Directions:
In the text below on the NetScaler vulnerability, reproduce everything from "CitrixBleed2 enabled attackers" down to "11.5 million attacks.", without any change to the wording.

Selected excerpt:

· · · ·

The hole, CVE-2026-3055, is an out-of-bounds read vulnerability in customer-managed NetScaler ADC and NetScaler Gateway devices configured as SAML IDP for approving identity and authentication. It’s rated at 9.3 in severity on the CVSS scale,

“The implications of leaving it unpatched are serious,” Ryan Emmons, staff security researcher at Rapid7, told CSO in an email, because the hole allows an unauthenticated remote attacker to leak potentially sensitive information from the appliance’s memory.

“This vulnerability is one that threat actors and researchers alike are paying attention to,” he said.

The vulnerability carries similar ramifications to 2023’s CitrixBleed and 2025’s CitrixBleed2 memory leak vulnerabilities, Emmons added. Then, unauthenticated attackers with no existing level of access were able to steal credentials from business-critical Citrix NetScaler systems exposed to the public internet.

CitrixBleed2 enabled attackers to leak sensitive memory content by sending specially crafted HTTP requests to a vulnerable Citrix endpoint. When it was discovered last year, researchers at Imperva quickly saw threat actors trying to exploit the hole, detecting over 11.5 million attacks.

· · · ·

Provided material:

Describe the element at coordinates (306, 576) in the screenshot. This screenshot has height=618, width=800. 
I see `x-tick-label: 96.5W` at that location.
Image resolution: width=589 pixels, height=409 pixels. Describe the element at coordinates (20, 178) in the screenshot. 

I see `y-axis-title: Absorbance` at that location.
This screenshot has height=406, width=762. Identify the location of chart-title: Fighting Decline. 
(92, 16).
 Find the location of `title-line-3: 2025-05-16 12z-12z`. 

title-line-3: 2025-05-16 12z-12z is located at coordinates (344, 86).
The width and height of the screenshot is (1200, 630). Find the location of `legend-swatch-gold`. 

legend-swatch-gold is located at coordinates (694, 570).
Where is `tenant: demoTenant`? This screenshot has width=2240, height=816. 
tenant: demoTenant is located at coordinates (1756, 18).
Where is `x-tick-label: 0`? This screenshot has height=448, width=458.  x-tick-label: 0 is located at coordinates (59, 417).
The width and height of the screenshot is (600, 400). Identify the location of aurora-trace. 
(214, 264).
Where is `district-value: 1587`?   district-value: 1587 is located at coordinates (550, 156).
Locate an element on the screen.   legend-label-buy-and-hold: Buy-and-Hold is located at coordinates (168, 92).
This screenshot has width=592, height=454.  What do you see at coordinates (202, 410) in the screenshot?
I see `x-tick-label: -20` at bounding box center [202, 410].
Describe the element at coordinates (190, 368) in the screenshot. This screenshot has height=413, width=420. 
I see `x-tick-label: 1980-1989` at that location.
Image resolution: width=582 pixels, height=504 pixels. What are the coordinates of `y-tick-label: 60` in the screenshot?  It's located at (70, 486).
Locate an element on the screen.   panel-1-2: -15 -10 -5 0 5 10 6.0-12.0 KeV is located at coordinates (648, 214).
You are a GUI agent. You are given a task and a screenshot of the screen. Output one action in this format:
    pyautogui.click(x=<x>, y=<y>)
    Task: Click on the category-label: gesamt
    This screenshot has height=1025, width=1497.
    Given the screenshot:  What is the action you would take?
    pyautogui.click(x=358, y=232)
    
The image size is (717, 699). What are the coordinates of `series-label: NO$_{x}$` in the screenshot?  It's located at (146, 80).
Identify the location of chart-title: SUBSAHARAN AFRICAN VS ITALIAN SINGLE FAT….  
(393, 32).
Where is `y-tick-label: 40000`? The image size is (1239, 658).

· · · ·

Output for this task:
CitrixBleed2 enabled attackers to leak sensitive memory content by sending specially crafted HTTP requests to a vulnerable Citrix endpoint. When it was discovered last year, researchers at Imperva quickly saw threat actors trying to exploit the hole, detecting over 11.5 million attacks.